Taxes remain one of the great contradictions of society. No one likes to pay them, but basic things like roads, police and fire departments, public schools, public parks, and thousands of other necessities wouldn’t exist without them. We spend a lot of time dreading the filing and paying of taxes, and seemingly more time waiting on any refund we might have gotten. However, we spend precious little time thinking about the basic facts of taxes. Why is Tax Day April 15? Does filing have to be complicated? How much of my taxes go to which programs? Today, we take a quick look at four of the more taxing questions.
1. Why is Tax Day on April 15?
Tax Day has been fixed on or around April 15 since 1955. Income tax has been a constant since the Revenue Act of 1861, which went into effect to levy monies from income to help pay for the Union’s war expenses. If you made more than $800, you had to pay a three percent flat tax. That was repealed in 1871, but a new flat federal income tax law went into effect in 1894. The Supreme Court threw that one out, based on a claim that taxes needed to be tied into population distribution. The population question was eliminated by the 16th Amendment, which was passed in 1909 and ratified in 1913; the amendment allowed for an individual income tax regardless of population.
In 1913, the filing deadline was March 1. That was pushed to March 15 in 1918. During tax code reforms in the mid-1950s, the date got pushed again, this time to April 15. The basic reason is that, well, it takes a lot of time to do all the paperwork. Knowing that there’s a deadline down the road, it theoretically gives people all of January, February, March, and half of April to do their filing for the previous year. However, very few people do it as soon as the calendar turns (“As soon as I kick this New Year’s hangover, I’ll file my returns” is not a common sentiment).
2. When Did Electronic Filing Begin?
You might think of e-filing as a relatively recent innovation, but it’s actually been available since 1986. That’s right; 33 years ago, five tax preparers agreed to take part in the first e-file program. It waspretty complicated; the preparers used a Mitron, which was a machine that was basically a tape reader connected to a modem. The tape with the tax data would go into the Mitron; the data would then transfer via the modem to a different machine at the IRS called a Zilog. The Zilog read and reconfigured the data for the Unisys computer that the IRS had at the time. Like we said: complicated.
By 1987, the IRS began to allow electronic direct deposits so you could get your refund as soon as possible. The next year, they shed the complicated Zilog system in favor of IBM Series I. With the continuing evolution of electronic communications and the internet, half of all returns were e-filed by 2005. The IRS stopped mailing out 1040s in 2010, making them and other forms available online.
3. Isn’t This All Simpler in Other Countries?
In a word, yes. A number of countries have what we call “return-free” taxes.

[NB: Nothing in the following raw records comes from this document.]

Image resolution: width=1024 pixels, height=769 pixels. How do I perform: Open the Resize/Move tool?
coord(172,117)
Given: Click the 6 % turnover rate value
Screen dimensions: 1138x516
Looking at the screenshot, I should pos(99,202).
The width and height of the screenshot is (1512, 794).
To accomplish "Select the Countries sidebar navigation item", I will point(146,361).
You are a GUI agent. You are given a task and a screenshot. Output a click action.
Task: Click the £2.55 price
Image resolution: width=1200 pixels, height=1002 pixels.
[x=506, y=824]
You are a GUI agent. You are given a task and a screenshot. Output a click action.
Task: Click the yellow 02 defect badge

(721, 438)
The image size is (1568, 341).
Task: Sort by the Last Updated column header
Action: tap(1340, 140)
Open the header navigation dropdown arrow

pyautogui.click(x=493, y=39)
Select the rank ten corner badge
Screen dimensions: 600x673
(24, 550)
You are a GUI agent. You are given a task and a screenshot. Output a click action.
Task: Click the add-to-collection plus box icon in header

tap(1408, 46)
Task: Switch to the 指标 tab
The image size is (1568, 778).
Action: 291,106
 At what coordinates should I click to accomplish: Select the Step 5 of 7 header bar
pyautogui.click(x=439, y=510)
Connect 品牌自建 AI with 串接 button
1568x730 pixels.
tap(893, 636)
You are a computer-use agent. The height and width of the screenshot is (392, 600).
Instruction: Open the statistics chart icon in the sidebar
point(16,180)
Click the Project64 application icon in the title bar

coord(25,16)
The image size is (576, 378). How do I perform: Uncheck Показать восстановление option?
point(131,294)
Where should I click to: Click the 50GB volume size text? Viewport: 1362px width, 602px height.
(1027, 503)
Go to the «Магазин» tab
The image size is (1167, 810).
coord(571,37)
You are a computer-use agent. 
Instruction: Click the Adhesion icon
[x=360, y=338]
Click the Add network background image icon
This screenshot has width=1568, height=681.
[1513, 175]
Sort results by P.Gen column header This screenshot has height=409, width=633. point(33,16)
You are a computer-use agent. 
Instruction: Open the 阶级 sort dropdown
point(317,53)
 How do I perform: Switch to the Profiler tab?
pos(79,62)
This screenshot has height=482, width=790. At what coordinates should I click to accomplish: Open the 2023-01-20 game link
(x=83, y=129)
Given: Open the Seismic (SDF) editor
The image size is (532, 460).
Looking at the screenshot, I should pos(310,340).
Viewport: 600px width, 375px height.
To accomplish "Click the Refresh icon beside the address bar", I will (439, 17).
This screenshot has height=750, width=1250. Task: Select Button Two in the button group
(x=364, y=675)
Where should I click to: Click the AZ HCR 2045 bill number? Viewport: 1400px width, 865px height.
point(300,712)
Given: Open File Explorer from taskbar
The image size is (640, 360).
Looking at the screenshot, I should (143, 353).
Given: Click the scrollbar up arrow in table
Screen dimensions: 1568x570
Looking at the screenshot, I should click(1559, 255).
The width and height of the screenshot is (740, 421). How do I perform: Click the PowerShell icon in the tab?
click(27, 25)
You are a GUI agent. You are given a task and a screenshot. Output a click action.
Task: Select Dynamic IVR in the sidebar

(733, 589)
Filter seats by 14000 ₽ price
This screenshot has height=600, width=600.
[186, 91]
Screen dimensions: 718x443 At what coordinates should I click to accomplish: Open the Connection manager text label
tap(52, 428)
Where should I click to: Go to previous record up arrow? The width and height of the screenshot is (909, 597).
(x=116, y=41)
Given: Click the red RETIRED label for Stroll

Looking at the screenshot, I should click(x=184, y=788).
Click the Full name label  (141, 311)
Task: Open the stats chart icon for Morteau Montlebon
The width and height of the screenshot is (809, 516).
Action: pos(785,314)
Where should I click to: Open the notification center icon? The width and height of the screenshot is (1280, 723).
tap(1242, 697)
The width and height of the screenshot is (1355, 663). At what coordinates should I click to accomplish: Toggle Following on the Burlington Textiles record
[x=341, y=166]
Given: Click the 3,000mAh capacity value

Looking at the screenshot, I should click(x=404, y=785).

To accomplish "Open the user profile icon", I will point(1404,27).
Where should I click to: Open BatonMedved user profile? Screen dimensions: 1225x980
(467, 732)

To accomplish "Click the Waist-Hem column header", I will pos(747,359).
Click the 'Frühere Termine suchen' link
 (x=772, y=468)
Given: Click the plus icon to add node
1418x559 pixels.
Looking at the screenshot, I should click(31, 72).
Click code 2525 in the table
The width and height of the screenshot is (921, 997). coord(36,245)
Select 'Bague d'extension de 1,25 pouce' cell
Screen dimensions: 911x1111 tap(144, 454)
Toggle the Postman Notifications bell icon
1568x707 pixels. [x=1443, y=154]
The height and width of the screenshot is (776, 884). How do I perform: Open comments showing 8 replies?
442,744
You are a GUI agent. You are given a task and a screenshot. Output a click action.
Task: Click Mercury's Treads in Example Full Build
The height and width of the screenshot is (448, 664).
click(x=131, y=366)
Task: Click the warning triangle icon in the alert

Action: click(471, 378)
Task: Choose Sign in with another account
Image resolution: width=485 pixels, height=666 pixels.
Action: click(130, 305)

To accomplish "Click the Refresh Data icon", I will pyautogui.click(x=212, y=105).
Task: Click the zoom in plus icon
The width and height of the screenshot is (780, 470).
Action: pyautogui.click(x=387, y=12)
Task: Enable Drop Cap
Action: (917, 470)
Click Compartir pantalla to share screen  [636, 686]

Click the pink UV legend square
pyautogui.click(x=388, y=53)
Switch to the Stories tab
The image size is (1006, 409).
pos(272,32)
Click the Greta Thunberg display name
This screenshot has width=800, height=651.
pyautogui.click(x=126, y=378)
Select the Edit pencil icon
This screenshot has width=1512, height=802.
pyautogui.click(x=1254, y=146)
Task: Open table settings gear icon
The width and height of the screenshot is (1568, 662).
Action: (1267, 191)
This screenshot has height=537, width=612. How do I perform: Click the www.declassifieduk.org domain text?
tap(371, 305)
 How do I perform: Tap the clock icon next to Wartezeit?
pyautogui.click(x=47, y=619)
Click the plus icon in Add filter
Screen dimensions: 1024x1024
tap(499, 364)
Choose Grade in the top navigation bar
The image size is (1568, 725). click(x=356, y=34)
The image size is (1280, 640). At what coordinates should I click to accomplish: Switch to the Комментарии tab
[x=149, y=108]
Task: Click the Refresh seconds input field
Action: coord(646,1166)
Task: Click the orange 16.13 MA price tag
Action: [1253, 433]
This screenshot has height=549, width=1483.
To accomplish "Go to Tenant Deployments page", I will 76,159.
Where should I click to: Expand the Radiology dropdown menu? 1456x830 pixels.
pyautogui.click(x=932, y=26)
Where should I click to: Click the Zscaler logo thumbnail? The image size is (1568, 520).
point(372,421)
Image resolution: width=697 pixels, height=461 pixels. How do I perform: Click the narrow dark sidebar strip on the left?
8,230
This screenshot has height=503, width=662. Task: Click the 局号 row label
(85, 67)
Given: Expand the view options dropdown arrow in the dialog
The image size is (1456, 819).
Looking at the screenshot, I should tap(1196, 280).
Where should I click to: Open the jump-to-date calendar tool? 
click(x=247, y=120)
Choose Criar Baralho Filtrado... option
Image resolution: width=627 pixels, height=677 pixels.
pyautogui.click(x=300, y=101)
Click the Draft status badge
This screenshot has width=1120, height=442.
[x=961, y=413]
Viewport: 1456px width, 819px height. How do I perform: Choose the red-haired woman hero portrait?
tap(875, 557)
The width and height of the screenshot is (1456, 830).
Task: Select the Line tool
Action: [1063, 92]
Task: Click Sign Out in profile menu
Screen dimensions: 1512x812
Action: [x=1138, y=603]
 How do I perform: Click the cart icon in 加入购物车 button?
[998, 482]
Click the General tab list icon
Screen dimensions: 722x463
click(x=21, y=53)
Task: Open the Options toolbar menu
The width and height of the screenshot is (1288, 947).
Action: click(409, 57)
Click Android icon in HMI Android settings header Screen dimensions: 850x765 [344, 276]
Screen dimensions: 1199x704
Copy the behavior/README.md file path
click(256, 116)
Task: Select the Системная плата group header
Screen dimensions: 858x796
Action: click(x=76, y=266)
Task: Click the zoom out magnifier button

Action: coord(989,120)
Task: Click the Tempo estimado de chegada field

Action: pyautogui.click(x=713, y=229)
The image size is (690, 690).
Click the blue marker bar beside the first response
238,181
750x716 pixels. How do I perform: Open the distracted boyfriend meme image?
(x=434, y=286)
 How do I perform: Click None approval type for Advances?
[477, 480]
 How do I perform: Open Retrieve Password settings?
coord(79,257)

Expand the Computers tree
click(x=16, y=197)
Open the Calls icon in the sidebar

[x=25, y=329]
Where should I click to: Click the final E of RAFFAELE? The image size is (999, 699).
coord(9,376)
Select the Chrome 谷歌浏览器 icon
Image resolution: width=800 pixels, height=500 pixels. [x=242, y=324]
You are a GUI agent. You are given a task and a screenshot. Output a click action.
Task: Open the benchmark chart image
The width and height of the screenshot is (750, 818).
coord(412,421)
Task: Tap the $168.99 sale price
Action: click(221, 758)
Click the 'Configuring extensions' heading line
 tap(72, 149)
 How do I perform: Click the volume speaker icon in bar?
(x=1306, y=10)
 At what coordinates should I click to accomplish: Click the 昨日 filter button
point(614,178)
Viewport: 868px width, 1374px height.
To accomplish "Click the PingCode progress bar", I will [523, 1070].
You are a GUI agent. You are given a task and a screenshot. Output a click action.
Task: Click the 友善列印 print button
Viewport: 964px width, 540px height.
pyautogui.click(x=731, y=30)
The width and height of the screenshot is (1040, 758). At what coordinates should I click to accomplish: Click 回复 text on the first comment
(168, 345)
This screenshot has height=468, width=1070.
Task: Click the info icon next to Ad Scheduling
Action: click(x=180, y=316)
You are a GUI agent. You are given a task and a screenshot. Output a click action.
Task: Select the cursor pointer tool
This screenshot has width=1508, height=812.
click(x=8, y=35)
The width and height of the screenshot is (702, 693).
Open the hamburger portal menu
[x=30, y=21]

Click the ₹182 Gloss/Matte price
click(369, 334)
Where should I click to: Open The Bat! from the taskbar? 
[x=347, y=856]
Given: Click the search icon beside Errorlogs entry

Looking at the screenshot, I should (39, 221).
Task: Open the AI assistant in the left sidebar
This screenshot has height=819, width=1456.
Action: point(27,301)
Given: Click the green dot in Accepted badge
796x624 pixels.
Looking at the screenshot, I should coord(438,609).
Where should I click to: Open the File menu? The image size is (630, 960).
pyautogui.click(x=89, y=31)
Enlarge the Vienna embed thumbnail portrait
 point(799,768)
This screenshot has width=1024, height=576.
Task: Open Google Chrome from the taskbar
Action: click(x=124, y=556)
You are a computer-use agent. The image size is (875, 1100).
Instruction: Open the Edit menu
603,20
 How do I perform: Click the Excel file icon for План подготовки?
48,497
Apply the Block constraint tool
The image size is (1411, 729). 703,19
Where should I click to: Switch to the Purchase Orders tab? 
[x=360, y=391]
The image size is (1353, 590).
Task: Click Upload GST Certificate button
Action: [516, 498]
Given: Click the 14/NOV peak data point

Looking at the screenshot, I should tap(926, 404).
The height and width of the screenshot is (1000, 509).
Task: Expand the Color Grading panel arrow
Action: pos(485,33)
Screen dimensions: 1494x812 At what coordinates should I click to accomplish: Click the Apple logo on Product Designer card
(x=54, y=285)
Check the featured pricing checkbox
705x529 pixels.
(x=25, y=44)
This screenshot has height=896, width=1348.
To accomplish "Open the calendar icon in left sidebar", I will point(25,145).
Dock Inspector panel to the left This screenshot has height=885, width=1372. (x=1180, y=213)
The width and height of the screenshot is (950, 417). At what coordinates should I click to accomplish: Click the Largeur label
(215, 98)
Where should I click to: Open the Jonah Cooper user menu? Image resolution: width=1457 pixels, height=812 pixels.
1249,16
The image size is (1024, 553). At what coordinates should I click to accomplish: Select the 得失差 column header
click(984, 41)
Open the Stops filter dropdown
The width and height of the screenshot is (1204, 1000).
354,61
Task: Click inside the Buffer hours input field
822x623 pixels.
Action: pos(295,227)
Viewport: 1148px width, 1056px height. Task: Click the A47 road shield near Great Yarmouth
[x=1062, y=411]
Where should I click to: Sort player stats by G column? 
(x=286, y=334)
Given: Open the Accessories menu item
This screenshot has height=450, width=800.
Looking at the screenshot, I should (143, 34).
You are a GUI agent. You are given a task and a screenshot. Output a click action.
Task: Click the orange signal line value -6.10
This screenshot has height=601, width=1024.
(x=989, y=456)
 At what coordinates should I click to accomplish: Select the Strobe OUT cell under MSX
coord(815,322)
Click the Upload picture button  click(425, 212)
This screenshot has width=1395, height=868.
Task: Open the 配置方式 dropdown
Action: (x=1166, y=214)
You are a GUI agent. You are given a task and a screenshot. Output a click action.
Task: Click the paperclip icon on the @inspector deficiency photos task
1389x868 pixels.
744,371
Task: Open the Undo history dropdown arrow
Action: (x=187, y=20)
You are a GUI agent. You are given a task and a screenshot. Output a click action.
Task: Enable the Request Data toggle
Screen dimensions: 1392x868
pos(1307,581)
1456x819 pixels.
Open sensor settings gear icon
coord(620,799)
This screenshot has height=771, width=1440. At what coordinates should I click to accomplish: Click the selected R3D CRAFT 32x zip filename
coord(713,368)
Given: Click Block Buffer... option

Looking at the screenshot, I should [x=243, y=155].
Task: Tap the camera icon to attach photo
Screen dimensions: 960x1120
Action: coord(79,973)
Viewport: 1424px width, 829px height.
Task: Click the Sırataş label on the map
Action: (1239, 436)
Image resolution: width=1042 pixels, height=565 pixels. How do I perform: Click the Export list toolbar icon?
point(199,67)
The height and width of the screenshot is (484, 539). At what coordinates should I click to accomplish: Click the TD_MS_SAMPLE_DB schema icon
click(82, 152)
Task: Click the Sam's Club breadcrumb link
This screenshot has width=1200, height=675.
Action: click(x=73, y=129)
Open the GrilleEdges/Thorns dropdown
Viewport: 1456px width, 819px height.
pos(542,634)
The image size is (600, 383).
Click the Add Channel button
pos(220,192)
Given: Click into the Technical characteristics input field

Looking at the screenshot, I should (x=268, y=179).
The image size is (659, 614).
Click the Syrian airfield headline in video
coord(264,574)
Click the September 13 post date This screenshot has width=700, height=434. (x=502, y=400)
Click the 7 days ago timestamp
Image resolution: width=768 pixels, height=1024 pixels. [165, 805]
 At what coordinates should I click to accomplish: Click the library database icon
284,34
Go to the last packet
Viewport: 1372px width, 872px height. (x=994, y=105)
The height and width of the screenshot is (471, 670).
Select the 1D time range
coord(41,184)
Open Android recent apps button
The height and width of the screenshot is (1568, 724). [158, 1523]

That is, the equivalent of the IRS does your taxes for you ahead of time, sends you a verification form to make sure everything is correct, gives you time to make sure it’s right, and then you send it back. That’s how it works in Spain, Denmark, and Sweden. Japan and the U.K. use “precision withholding,” which are regular withdrawals that take care of what you owe while accounting for your charitable contributions.
While some complications stem from the fact that our tax system tries to be fair and observe that differences in income can affect how people are taxed, that’s only part of the issue. In the U.S., efforts to make your filing easier, and even free, have been undermined by lobbying. Intuit, the makers of TurboTax, has spent $20 million in lobbying in the past 10 years to keep things the way they are. Confusing legislation exists right now that would ban the IRS from making their own free tax-filing software available, keeping private companies like Intuit and H&R Block in control. The legislation would require the companies to make free software available to everyone that makes under $66,000 a year, but that could be a problem for people who file jointly, depending on the specificity of the rules. It’s safe the say that filing won’t get much easier anytime soon.
4. Where Exactly Does Our Tax Money Go?
This is a perennial question, but it got a lot more attention recently when rapper Cardi B asked about it on her Instagram in March. A number of outlets, like CNBC, rushed to provide answers and statistics. Citing the Peterson Foundation, the article indicated that about half of our discretionary spending (the spending that lawmakers control with appropriations) from tax revenue goes into defense, which was roughly $6.11 billion in 2017. For context, the Foundation notes thatU.S. defense spending is “more than China, Saudi Arabia, Russia, United Kingdom, India, France and Japan [defense spending] combined.” In other discretionary funds, six percent goes into education, with another six going into Medicare and related accounts. When we examine what is spent on “mandatory spending,” which are programs that have been set by laws, that goes to things like science, agriculture, transportation, social security, health care, and anti-poverty accounts like SNAP.
Like them or not, taxes, simply put, are how we pay for things in America. Different countries may have different priorities and programs, but they typically push toward the same rough equivalent, which is an overall attempt to provide services and security to citizens. Whether we pay in March or April, whether we file on paper or on a computer, taxes always come due.